___ RECORDS PROVIDED ___

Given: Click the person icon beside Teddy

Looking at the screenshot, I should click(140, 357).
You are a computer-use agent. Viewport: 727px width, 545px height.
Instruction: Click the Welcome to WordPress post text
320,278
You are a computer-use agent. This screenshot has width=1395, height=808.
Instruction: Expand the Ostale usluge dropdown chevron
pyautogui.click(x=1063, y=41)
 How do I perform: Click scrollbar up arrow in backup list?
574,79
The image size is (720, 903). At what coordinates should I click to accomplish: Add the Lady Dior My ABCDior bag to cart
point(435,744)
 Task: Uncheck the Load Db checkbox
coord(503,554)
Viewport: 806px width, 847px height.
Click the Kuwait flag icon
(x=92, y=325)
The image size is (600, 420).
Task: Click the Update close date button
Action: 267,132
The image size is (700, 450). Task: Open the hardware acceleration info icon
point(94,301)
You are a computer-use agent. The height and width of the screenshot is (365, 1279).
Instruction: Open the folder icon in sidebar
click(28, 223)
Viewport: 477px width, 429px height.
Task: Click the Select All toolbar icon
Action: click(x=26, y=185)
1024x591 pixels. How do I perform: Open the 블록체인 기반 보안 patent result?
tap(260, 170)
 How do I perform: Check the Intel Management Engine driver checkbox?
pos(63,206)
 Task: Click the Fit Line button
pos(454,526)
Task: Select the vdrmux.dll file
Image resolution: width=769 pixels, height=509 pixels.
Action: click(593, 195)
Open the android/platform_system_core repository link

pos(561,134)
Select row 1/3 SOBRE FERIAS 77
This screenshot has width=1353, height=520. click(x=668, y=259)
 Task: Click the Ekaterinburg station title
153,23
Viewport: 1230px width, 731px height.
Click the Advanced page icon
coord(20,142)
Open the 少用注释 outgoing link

___

- [EXERCISE OBJECTIVE]: Go through the data and show each line that holds "agent".

- [SOLVED PROBLEM]:
You are a computer-use agent. Viewport: 727px width, 545px height.
You are a computer-use agent. This screenshot has width=1395, height=808.
You are a computer-use agent. The height and width of the screenshot is (365, 1279).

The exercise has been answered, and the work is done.